===== Supplied records =====

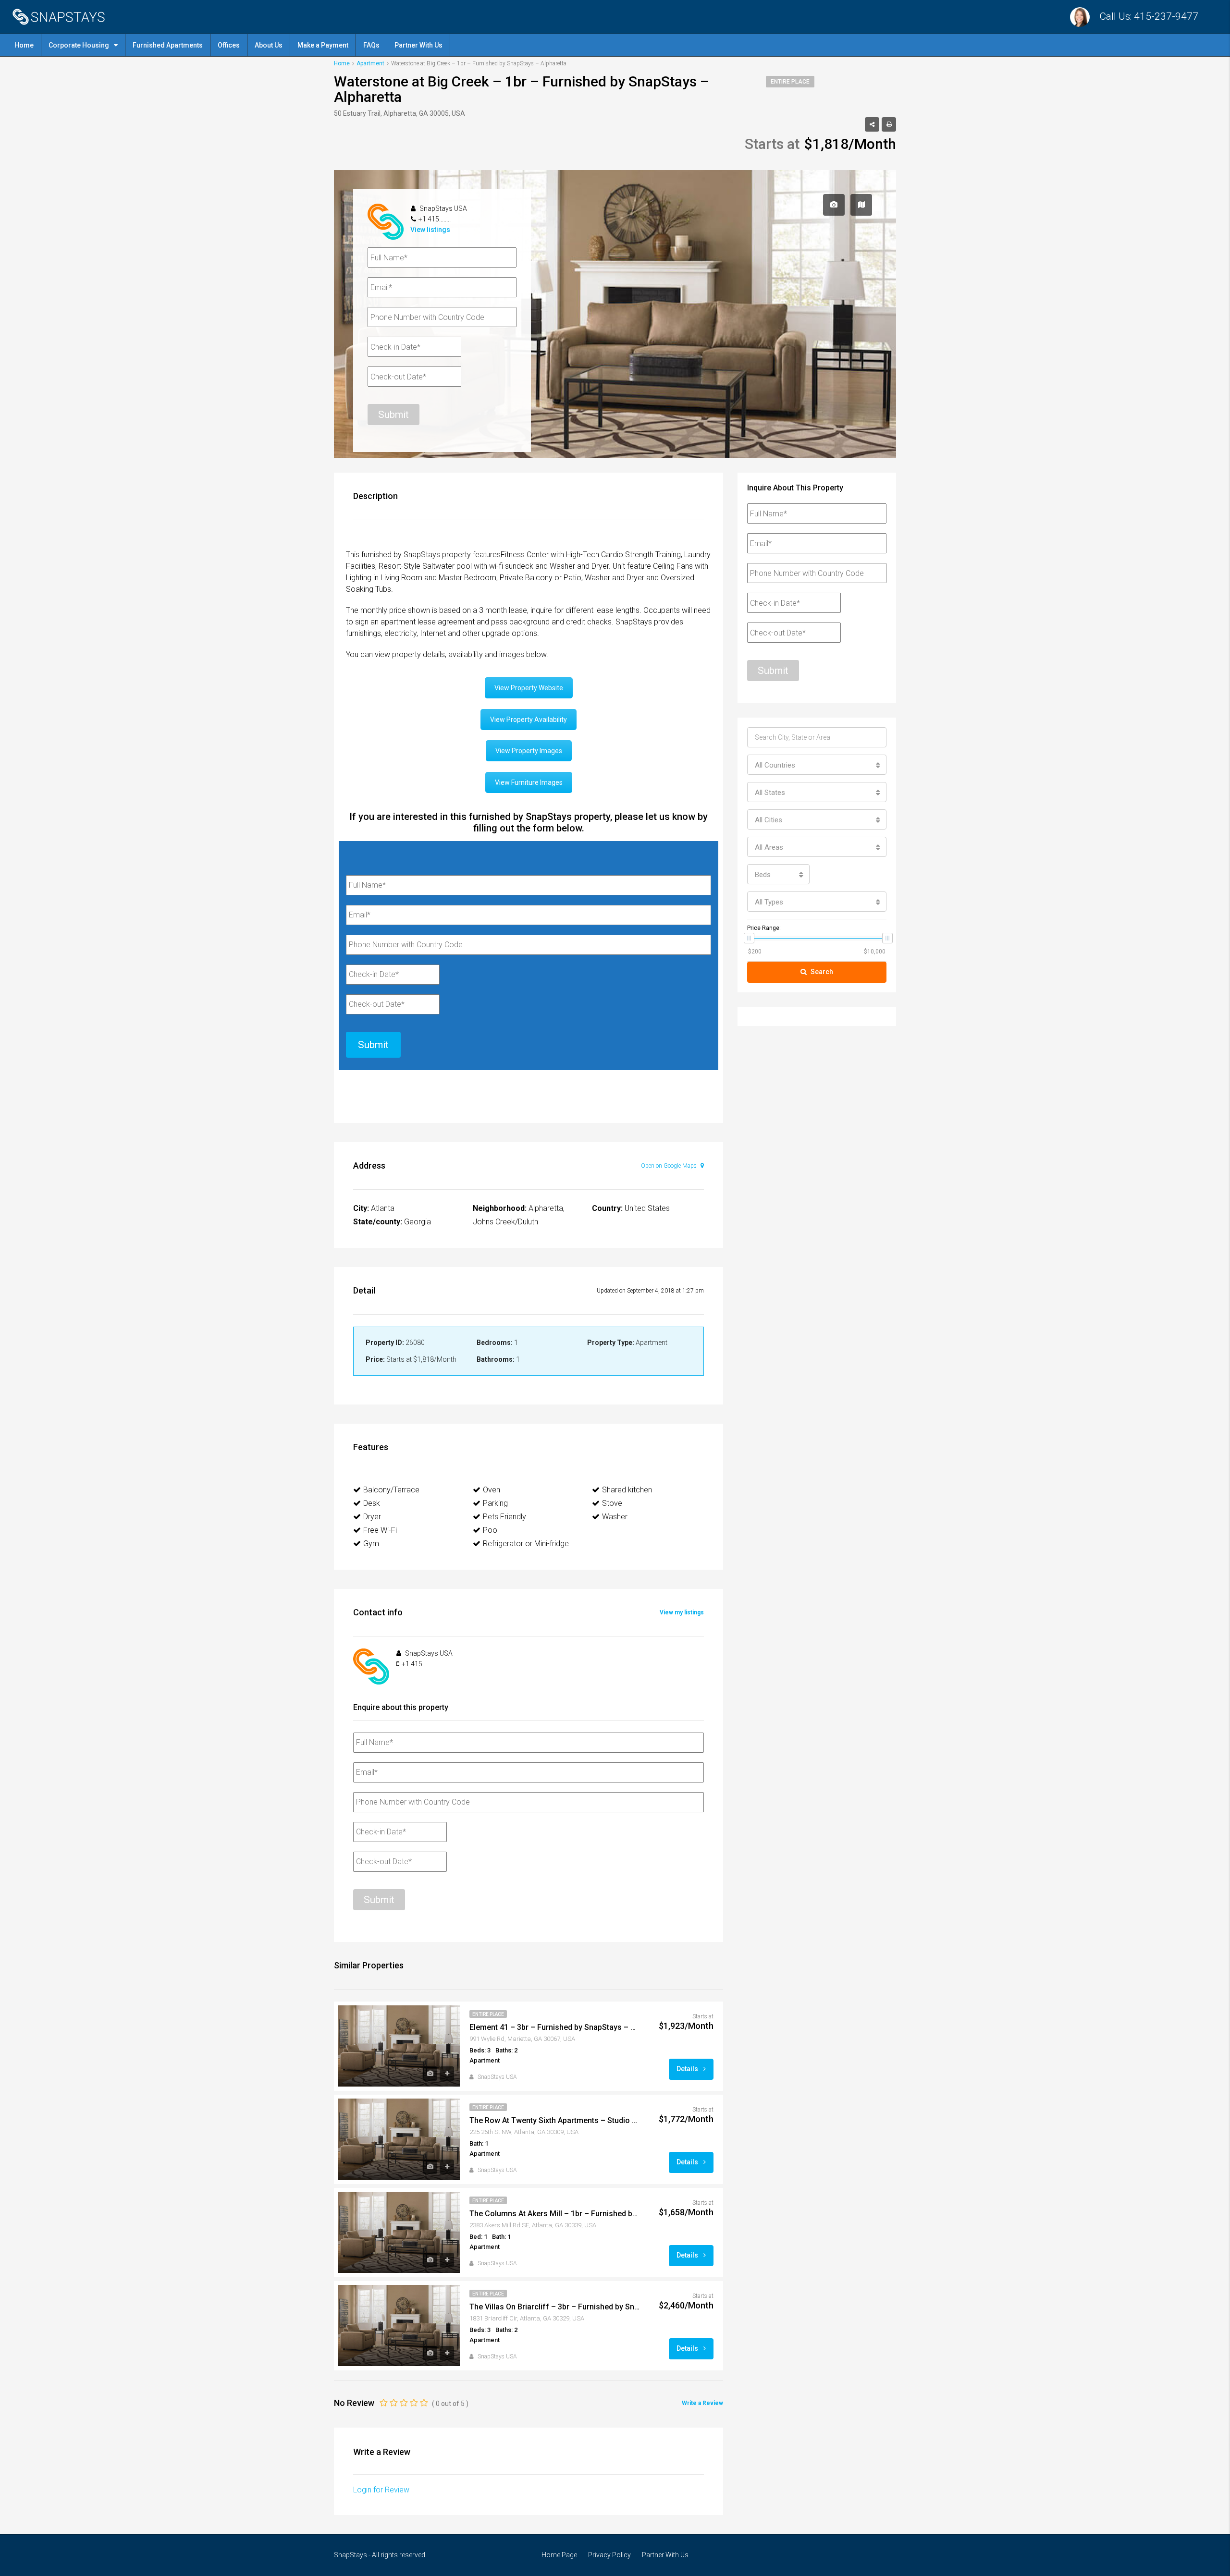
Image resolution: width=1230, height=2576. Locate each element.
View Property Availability (528, 719)
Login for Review (381, 2489)
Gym (371, 1543)
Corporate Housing (79, 45)
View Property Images (528, 751)
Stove (612, 1503)
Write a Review (702, 2403)
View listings (430, 229)
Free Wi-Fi (380, 1530)
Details (688, 2069)
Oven (491, 1489)
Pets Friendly (504, 1516)
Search (822, 972)
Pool (491, 1530)
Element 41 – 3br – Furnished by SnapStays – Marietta (554, 2027)
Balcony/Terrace (391, 1489)
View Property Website (528, 688)
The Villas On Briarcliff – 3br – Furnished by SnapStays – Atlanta (554, 2306)
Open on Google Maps (669, 1165)
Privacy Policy (609, 2555)
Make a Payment (322, 45)
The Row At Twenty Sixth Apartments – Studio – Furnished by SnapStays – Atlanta (554, 2120)
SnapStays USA (497, 2077)
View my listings (682, 1612)
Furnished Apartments (168, 45)
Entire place (790, 81)
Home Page (559, 2555)
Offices (229, 45)
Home (24, 45)
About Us (269, 45)
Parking (495, 1503)
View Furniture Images (529, 782)
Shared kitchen (627, 1489)
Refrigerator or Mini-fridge (526, 1543)
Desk (371, 1503)
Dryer (372, 1516)
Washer (614, 1516)
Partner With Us (418, 45)
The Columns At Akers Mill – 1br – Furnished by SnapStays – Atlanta (554, 2213)
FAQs (371, 45)
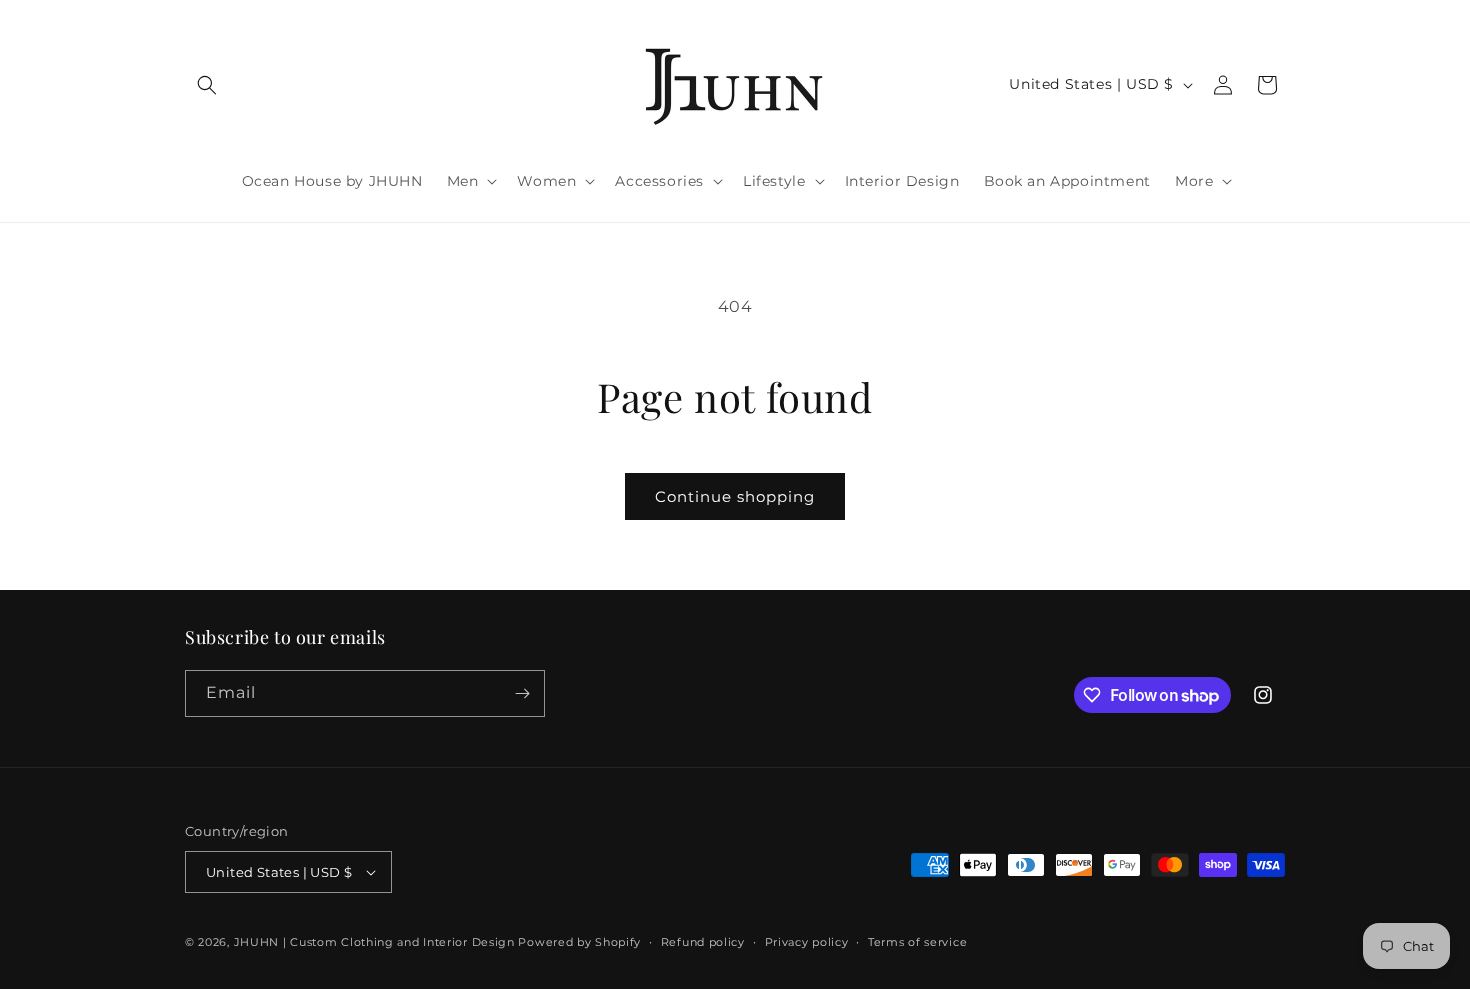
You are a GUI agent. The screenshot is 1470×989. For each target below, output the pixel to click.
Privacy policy (807, 942)
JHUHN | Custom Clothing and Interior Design (374, 942)
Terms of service (917, 942)
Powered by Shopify (579, 942)
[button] (207, 85)
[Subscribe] (522, 693)
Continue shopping (735, 496)
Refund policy (703, 942)
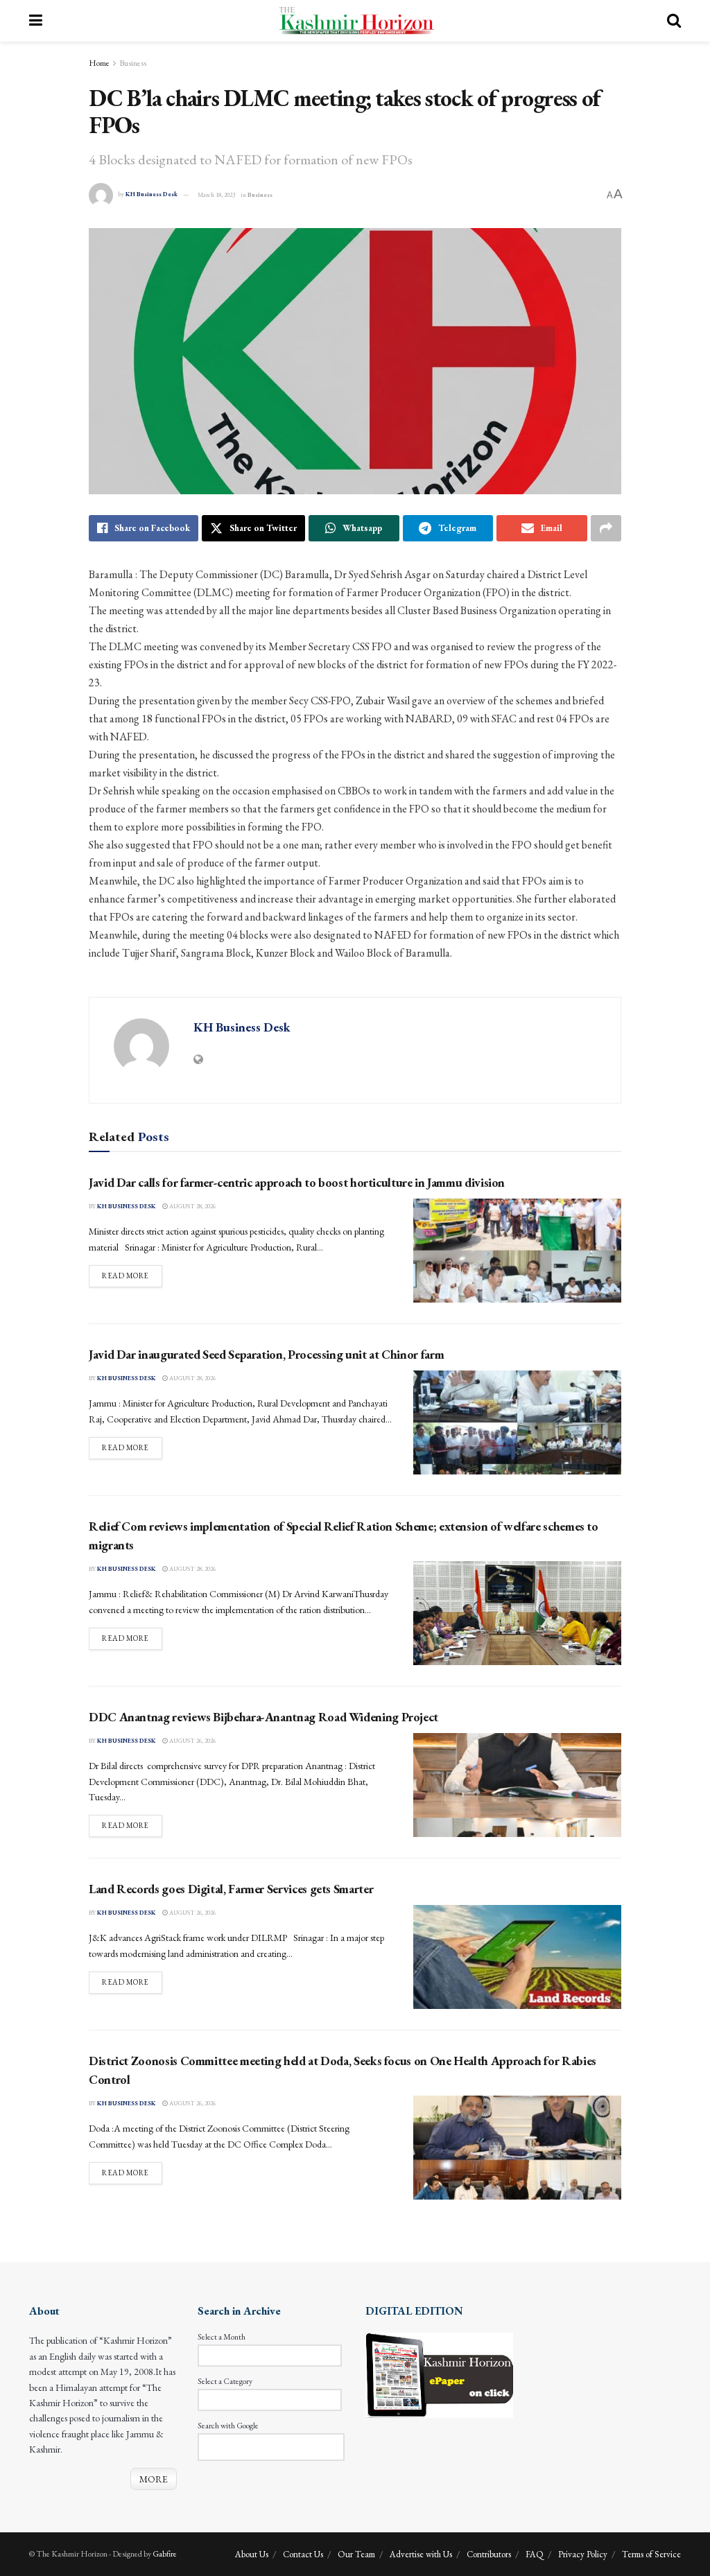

=====

Problem. Check all the records above and select each line where the string "Furnished" is found.

Answer.
Element 41 – 3br – Furnished by SnapStays – Marietta (554, 2027)
The Villas On Briarcliff – 3br – Furnished by SnapStays – Atlanta (554, 2306)
The Row At Twenty Sixth Apartments – Studio – Furnished by SnapStays – Atlanta (554, 2120)
Furnished Apartments (168, 45)
The Columns At Akers Mill – 1br – Furnished by SnapStays – Atlanta (554, 2213)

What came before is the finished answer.